In one of the most-scrutinized negotiations in all of professional sports, the city of Austin and Precourt Sports Ventures continue to work on a lease for a new McKalla Place MLS stadium, with a decision expected this week. A lot is riding on the decision, both in Texas and the rest of the league.
MLS teams don’t move that often, so the potential shift of the Columbus Crew is a huge deal. With a business structure that calls for owners to invest in the league to obtain operating rights for a specific area, the assumption is that owners will be closely tied to their homes while at the same time looking out for league interests as a whole. But the decision by Anthony Precourt to seek a new Austin MLS stadium upends that model: he is in effect impacting three markets — Austin, San Antonio and Columbus — and bringing into question MLS’s reputation for stability. Here’s a look at how all three markets are affected:
Austin The obvious hope from PSV officials is that Austin will turn into a Portland-style market, where MLS game attendance is a lifestyle choice and the team can be a big fish in a medium pond.
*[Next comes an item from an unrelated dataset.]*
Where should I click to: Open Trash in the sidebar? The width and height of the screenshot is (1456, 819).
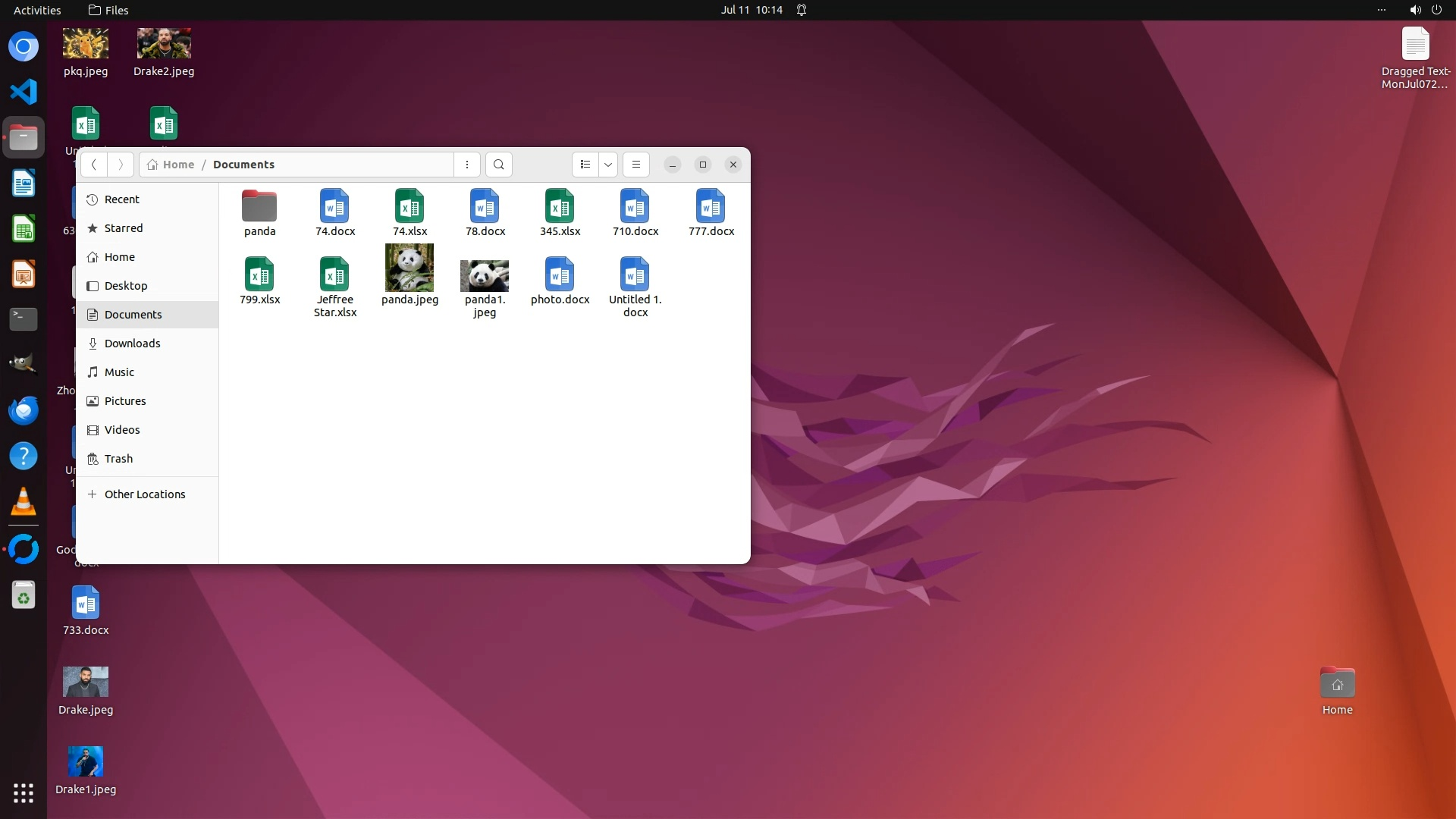point(118,459)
Indeed, Portland is a pretty good model, continually selling out Providence Park and expanding the stadium to accommodate more in the future. Ironically, there are many similarities between Columbus and Austin: both are state capitals with major universities, and both are in MSAs of roughly 2 million. But Columbus has more competition for the local sports-marketing dollar from the NHL’s Blue Jackets and MiLB’s Clippers, while an Austin MLS team faces much less competition. Remember: Any poor financial results will reflect poorly on MLS, so a reasonable deal with the city is vital for Precourt.
San Antonio City officials have played by all the rules when it comes to landing an MLS expansion team, but the move of the Crew to Austin would preclude MLS there. Needless to say, San Antonio officials aren’t happy about this. And while there’s probably not enough to launch a lawsuit, it will be a stain on the MLS’s reputation to have laid out the path for an expansion team only to end discussions.
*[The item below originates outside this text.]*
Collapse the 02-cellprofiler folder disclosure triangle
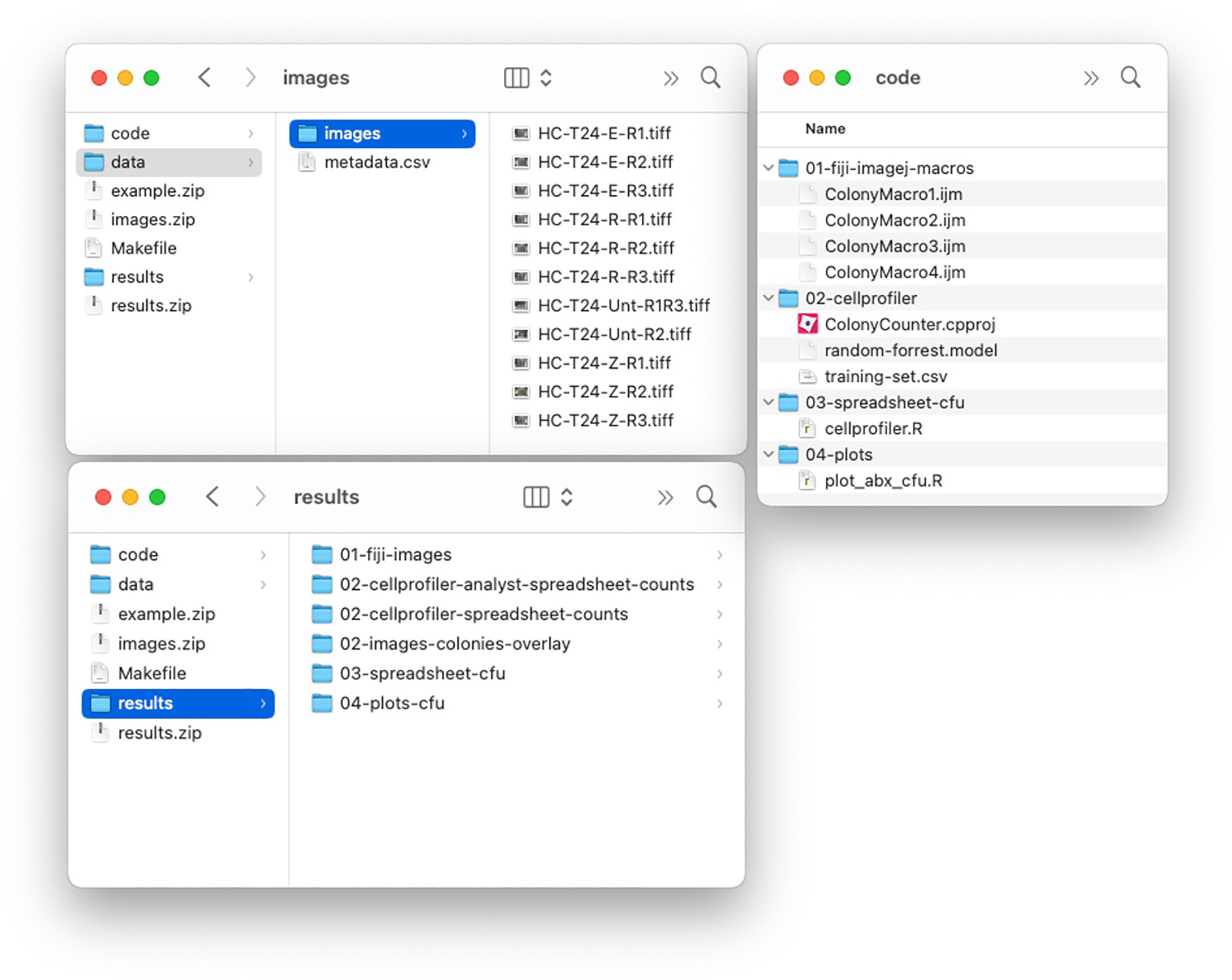The height and width of the screenshot is (980, 1232). (768, 298)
Columbus In truth, Columbus has been a pretty decent MLS market over the years, and many in the industry say interest in the sport could be easily revived with a new downtown stadium and engaged ownership. But once (or if) the Crew leaves and FC Cincinnati launches play in 2019, it will be very hard for Columbus to land an MLS expansion team. Could MAPFRE Stadium end up being the long-term home to a USL team? Financially, that may not be the worst outcome.
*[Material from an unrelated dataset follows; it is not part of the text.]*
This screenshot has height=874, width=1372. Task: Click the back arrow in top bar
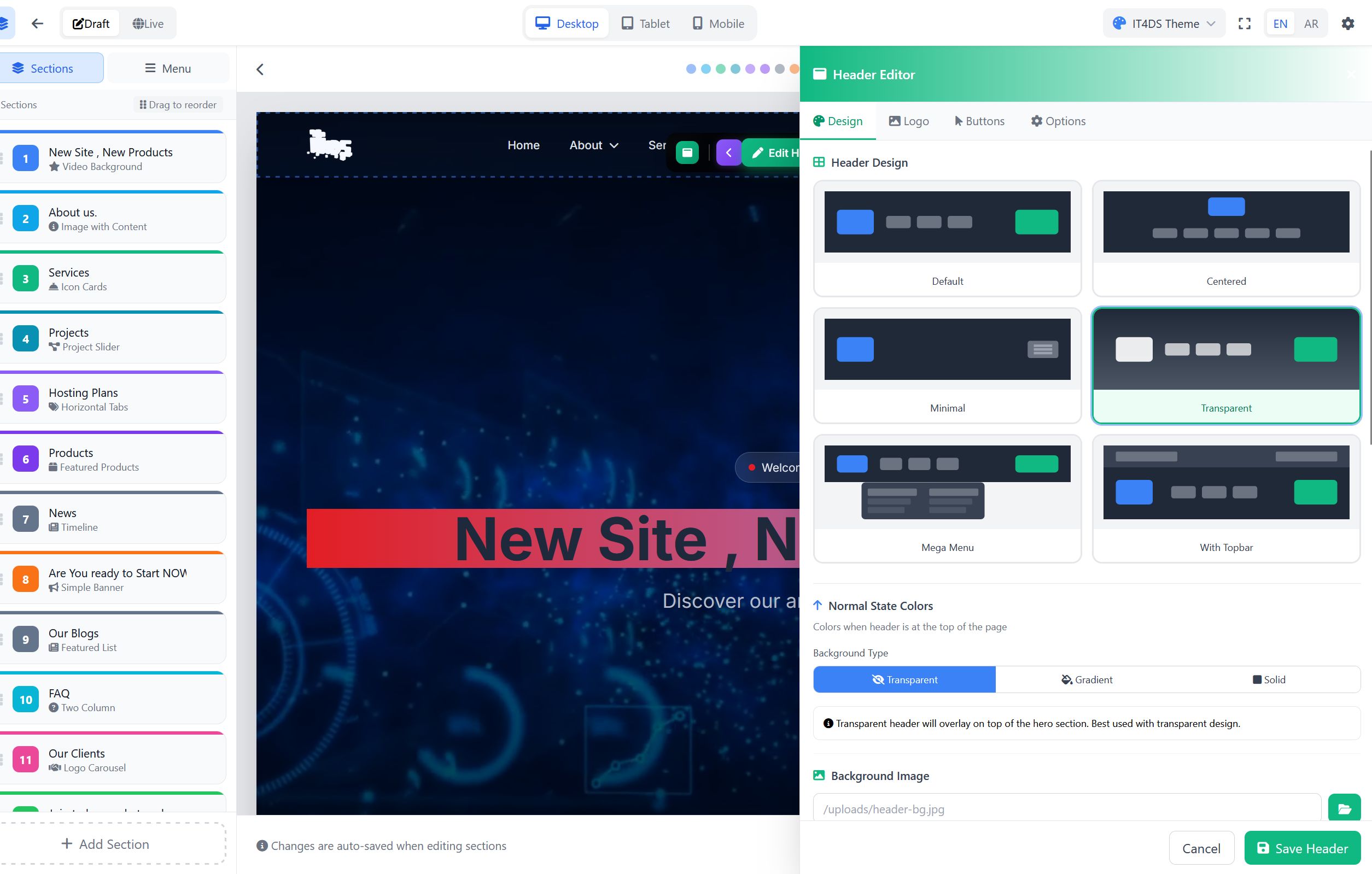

The Austin City Council will take another run at a stadium deal this Wednesday. Right now political insiders say there’s support for the plan, though there will be discussions on amendments to the current proposal — some serious, some designed to kill the deal. With 2019 scheduling at stake, a decision needs to be made shortly. And with elected officials saying it’s time to fish or cut bait, Wednesday’s vote could bring an end to uncertainty not only in Austin, but Columbus and San Antonio as well.